So we’re closing in on the final countdown to tax day on April 17, 2018. Rest assured you don’t have to come into the office to sign the needed forms, nor do you need to wait on the Post Office to deliver your tax return to you anymore. As long as you have an email address and a smart phone we can send your tax return and the necessary electronic documents to you for an “electronic” signature. Similar to how you are used to signing your name on a credit card machine, your phone is used to capture your signature and the needed information is sent back to us so we can file your tax returns.
If you don’t have a phone and only get your email on your computer, that works as well. You can “sign” by typing in your name.
Need to send us any documents? You can always email them in using our upload link located at www.sendtotshb.com for any sized documents. Need to text us? You can send a text to 559-343-1991.
And of course, we are always here the “good old fashioned way” — in person. You can always stop by the office and we’ll go over your tax return and also showcase what is changing next year.

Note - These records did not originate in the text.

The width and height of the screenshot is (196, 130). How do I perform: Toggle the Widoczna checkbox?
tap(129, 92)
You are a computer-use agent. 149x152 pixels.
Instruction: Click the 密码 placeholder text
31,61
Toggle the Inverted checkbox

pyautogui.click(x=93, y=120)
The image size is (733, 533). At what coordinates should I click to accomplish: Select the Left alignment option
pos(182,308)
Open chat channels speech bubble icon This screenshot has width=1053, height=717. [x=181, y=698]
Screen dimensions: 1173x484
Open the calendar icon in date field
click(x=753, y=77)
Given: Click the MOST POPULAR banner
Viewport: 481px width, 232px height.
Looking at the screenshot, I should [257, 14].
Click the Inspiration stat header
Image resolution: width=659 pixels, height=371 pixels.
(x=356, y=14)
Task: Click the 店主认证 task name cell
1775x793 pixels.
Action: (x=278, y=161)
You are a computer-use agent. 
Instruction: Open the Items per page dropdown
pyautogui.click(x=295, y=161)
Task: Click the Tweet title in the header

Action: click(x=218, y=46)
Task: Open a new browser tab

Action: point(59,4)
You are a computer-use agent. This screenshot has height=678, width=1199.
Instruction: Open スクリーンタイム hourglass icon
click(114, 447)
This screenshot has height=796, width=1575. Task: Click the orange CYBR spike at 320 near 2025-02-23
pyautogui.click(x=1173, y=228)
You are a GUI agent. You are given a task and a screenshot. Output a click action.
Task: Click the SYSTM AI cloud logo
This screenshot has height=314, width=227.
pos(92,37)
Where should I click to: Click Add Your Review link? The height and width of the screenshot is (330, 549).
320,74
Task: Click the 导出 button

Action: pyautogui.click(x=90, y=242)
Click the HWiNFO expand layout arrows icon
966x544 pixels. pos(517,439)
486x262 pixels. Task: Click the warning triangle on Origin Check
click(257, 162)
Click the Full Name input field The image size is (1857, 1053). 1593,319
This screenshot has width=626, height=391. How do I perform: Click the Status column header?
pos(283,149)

In fact, here are a few items changing:
Due to the increase in the standard deduction and changes in itemized deductions, it is more important than ever to consider the timing of deductible expenses.
The child tax credit increased to $2,000 per qualifying child. Plus, more people will qualify for this credit since the threshold at which the credit is phased out is increased to $400,000 for married taxpayers ($200,000 for other taxpayers).
There is a new $500 credit for dependents who do not qualify for the child tax credit.
For divorces finalized after 2018, alimony payments will no longer be taxable to the recipient and no longer deductible to the payer.
There are now limitations on the ability to unwind Roth IRA contributions.
With an increased estate exemption, a discussion about the appropriateness of your current estate plan would be valuable.
There is a new deduction for business income. The calculation and limitations are complex, but we can help you.
With the decrease in tax rate for corporations, now may be the time to consider a change in the structure of your business.
Expenses for entertainment are no longer deductible.
Bonus depreciation and Sec. 179 expensing have been expanded for purchases of equipment and improvement property.
More businesses will qualify to use the cash method of accounting; businesses with $25 million or less in gross receipts are eligible.